紅の瞳に悲しみが浮かび、私を本気で心配してくれているのが伝わってきた。
「……ッッ、ごめん、ピーター、その、ありがとう……軽率だった」
私は掴んだ彼の手をギュッと握りしめると、おもむろに顔を上げる。
このままこの話を続けるのは得策ではない。
勝手なことをするなと言われても、きっとまた同じ状況になれば同じ選択をするから。
大切なものを守る為、自分が正しいと思う行動を。
私はニッコリ笑みを浮かべると、ピーターの腕を引っ張る。
「ねぇ、ところでこの間の試合なんだけれど……変に怒っちゃて……ごめん。気まずくなってずっと気になっていたの。あれは私がわかっていないだけだった。同じ土俵に立ってると思いあがってた。だけどそれが間違いで、ピーターと私じゃもう差が開きすぎてたんだよね……」
彼はきっと優しいから、それを言えなかっただけ……。
そう言いたかった言葉を伝えると、彼は焦った表情で口を開いた。
「そんなことねぇ、リリーはすごいよ。自分の長所を生かした戦い方で、順位戦もトップに入ってる。俺とは戦い方は違うが、いつも勉強にさせてもらっているんだ」
ピーターは優しい目を浮かべると、先ほどの悲しみは消え、澄んだ紅の瞳に私の姿が映し出される。
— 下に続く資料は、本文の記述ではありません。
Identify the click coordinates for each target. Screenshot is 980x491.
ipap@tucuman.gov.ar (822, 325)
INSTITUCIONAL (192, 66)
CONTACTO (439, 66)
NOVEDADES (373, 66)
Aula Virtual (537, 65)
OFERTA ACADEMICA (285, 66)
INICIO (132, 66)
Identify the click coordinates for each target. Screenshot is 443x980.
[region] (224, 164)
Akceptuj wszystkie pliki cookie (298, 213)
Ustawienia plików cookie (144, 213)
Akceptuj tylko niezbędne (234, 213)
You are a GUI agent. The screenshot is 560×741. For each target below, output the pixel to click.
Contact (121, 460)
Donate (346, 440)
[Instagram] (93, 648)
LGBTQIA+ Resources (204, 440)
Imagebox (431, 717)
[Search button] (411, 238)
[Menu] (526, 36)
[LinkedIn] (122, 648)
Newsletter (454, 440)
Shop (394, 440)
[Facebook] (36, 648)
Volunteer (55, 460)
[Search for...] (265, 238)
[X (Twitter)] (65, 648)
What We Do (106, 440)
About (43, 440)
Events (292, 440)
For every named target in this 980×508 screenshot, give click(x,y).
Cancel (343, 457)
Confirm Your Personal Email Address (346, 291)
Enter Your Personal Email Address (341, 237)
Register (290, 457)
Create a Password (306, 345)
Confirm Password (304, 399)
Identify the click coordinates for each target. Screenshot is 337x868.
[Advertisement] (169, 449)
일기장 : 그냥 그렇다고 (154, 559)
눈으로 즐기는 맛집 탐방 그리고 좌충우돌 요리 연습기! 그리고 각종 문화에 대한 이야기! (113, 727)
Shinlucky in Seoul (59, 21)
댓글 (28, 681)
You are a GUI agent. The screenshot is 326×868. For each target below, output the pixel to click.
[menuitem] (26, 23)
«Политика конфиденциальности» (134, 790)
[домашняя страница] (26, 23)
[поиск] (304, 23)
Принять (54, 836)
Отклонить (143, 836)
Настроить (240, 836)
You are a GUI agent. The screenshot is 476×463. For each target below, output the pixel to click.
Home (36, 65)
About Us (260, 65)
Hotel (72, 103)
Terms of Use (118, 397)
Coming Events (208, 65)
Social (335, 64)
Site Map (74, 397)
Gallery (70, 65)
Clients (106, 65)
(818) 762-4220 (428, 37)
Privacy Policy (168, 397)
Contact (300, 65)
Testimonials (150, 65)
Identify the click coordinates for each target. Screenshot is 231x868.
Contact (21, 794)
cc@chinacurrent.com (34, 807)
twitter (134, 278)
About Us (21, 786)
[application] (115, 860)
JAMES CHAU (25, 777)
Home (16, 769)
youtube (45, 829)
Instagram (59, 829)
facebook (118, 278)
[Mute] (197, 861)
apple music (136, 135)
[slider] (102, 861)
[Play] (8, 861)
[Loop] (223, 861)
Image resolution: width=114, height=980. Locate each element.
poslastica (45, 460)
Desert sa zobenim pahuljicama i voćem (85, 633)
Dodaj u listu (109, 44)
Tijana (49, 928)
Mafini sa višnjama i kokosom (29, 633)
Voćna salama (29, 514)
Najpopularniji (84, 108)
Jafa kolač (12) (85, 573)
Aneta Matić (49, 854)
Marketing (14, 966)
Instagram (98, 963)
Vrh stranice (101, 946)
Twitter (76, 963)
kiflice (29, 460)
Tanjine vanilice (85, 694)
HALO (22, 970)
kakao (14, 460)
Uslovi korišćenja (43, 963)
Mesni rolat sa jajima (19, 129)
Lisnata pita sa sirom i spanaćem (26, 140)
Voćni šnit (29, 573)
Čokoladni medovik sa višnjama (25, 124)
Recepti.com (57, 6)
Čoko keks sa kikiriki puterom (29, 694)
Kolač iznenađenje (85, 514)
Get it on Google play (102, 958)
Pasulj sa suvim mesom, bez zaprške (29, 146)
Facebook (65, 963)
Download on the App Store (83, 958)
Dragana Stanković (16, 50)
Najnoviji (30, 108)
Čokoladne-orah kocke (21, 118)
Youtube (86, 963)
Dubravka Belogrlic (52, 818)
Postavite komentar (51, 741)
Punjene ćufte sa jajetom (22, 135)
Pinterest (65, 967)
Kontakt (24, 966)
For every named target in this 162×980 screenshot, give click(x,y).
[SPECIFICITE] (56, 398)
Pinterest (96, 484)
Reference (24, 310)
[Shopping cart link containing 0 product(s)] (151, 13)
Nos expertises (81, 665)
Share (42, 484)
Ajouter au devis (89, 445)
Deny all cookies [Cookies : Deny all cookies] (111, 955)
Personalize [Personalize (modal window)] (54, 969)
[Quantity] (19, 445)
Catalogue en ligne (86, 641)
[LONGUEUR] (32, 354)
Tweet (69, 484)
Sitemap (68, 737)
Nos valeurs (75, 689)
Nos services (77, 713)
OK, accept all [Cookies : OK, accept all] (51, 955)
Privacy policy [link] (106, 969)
「よかった。じゃぁこれで仲直りね。ピーターとギクシャクするのは……嫌だから。寝込んでいるときもね、ピーターの声が何度も聞こえてきた。その声があったからこうやってまたピーターに会えて、本当に嬉しい」
私は紅の瞳を見上げると、ギュッと腕にしがみつきニッコリと微笑んで見せた。
ピーターは顔を真っ赤に染めると、慌てて目を逸らせる。
「お前ッッ、そういうこと素でいうよな。はぁ……くそっ」
照れているのだろうその姿に、なんだか嬉しくなると、私は彼の腕を引きよせ、ベッド脇へ連れ戻す。
「ねぇ、ピーター、あのね」
彼の顔を覗き込むと、真っ赤な顔をしながら深いため息を吐いた。
「はぁ……やっと何なのか、わかった気がする」
「うん、何が?」
「何でもねぇよ、それで?」
どこか吹っ切れた表情を浮かべるピーターの姿に、私は笑みを返すと、今まで話せなかったくだらない話に花を咲かせ、楽しい夜が過ぎていったのだった。